Moen taught for 30 years at the University of Wisconsin-River Falls, retiring at age 86. She held various church music positions including that at Bethlehem Lutheran Church in south Minneapolis, where she was instrumental in the selection of a Casavant organ in the 1960s, and later at St. Anthony Park Lutheran Church. Moen attended summer organ seminars in the Netherlands, France, Norway, and the Czech Republic. She later recorded an LP album of Czech organ repertoire that was reissued in CD format.

 

Patrick Wedd, 71, church musician, organist, composer, choral conductor, and founding director of the choral ensemble Musica Orbium, died May 19. He retired as director of music at Christ Church Cathedral, Montreal, Canada in 2018, after 22 years of service.

Wedd was born in 1948 in Ontario and earned degrees in organ performance from the universities of Toronto and British Columbia. He was director of music for 11 years at Christ Church Cathedral, Vancouver, British Columbia.

In 1986 he moved to Montreal to assume artistic directorship of the Tudor Singers. He performed organ recitals in North America and England, and he recorded the Poulenc and Jongen organ concertos with the Calgary Symphony Orchestra, NAXOS discs of music for organ and trombone with Alain Trudel, as well as organ works of Healy Willan. He composed for the church, including anthems, Masses, canticles, and hymns. He was also artistic director of the Montreal Boys’ Choir Course (now the Massachusetts Course) for over 20 years.
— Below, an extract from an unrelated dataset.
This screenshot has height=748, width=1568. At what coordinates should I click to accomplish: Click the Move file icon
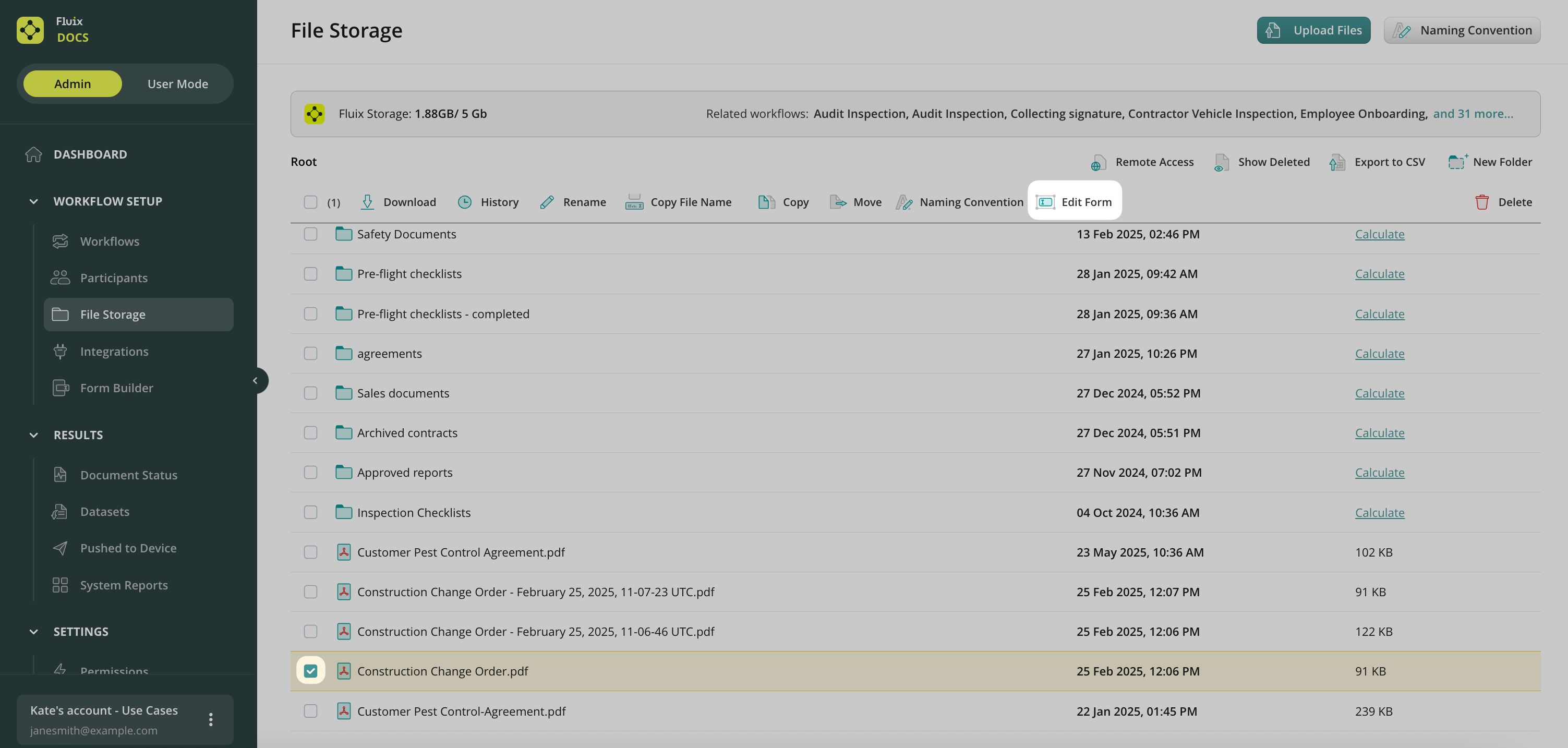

Wedd received an honorary Doctorate of Divinity degree from McGill’s Diocesan College and an honorary Fellowship of the Royal Canadian College of Organists. At his retirement he also received the President’s Award of the RCCO Montreal Centre. (Additional information can be found in the September 2018 issue, pp. 10–11.)

Patrick Wedd is survived by his husband Robert Wells, his sisters Penny and Pam, and Pam’s partner Jane, along with Wedd and Wells family in-laws. His funeral was held May 31 at Christ Church Cathedral, Montreal.

 

William “Bill” Freestate Wharton, 75, of Easton, Maryland, died May 19. Born January 4, 1944, he earned degrees (Bachelor of Arts, Master of Music, and Doctor of Musical Arts) in music from Trinity College, Hartford, Connecticut; Northwestern University School of Music, Evanston, Illinois; and Catholic University of America School of Music, Washington, D.C. His teachers included Margaret Wolcott, organist and choir director of his hometown church, Clarence Watters, Richard Enright, and Conrad Bernier.

Wharton taught music for 35 years in the public schools of Talbot County and Chesapeake College, Maryland, where he was named professor of music and was honored at his retirement as professor emeritus. He served as organist of St. Mark’s United Methodist Church, Easton, for over 50 years. In 2007 with 40 years of service at St. Mark’s, the church honored him with the rebuilding and updating of the pipe organ’s console. In 2017 with 50 years of service he was honored with a commissioned piece, “Variations on Engelberg” by Mark Miller. He earned the Associate and Choir Master certifications of the American Guild of Organists, and he presented and organized recitals and concerts throughout the Mid-Shore region.

William Freestate Wharton is survived by his brother, Franklin M. Wharton of Centreville, Maryland, and sister-in-law Kay G. Wharton of Butler, Pennsylvania.